→ **What to produce**: Among the entries below, please show each line that carries the word "agent".

Collected data
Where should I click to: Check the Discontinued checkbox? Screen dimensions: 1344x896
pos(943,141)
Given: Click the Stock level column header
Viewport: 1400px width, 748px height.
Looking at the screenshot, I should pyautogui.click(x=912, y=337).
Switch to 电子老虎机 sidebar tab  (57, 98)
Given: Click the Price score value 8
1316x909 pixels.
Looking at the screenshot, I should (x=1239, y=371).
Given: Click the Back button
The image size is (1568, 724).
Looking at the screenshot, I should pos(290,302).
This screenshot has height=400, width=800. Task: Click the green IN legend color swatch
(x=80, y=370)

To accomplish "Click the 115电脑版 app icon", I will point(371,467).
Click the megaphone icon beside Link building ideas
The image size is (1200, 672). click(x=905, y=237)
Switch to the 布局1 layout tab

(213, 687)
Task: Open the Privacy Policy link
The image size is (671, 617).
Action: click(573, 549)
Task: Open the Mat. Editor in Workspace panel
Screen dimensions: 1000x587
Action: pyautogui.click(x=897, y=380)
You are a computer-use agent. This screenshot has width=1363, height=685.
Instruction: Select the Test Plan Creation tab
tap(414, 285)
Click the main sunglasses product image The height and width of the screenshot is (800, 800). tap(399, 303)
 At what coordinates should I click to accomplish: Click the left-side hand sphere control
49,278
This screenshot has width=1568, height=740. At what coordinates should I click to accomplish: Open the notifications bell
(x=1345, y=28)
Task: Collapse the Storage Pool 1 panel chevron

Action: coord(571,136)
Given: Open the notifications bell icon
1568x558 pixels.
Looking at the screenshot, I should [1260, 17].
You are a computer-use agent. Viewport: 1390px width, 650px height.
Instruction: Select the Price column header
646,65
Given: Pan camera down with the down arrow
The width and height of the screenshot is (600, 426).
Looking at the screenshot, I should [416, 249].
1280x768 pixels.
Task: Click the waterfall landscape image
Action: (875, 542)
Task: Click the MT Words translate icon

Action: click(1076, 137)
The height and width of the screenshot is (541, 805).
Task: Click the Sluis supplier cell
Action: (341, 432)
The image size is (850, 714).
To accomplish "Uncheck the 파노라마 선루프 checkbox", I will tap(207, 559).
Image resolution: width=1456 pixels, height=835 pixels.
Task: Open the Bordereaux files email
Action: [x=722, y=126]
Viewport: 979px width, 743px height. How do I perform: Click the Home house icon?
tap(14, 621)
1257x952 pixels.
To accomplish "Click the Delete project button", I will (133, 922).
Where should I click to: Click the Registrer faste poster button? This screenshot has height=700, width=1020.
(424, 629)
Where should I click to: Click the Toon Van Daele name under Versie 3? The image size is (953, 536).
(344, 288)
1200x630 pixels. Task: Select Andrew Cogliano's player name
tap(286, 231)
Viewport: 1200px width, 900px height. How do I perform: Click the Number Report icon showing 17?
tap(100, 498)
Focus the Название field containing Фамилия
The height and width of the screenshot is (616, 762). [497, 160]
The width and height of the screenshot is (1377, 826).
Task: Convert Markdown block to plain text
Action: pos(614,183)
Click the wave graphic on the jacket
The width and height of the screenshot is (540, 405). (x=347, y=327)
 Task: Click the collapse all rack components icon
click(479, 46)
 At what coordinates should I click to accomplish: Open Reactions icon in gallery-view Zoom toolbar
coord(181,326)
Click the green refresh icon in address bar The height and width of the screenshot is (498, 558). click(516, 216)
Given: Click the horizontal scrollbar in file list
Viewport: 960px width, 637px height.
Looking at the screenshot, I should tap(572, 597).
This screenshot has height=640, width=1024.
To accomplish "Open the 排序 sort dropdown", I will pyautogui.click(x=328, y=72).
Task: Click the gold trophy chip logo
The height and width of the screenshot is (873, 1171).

→ **Task answer**:
You are a computer-use agent. This screenshot has width=1363, height=685.
You are a computer-use agent. Viewport: 1390px width, 650px height.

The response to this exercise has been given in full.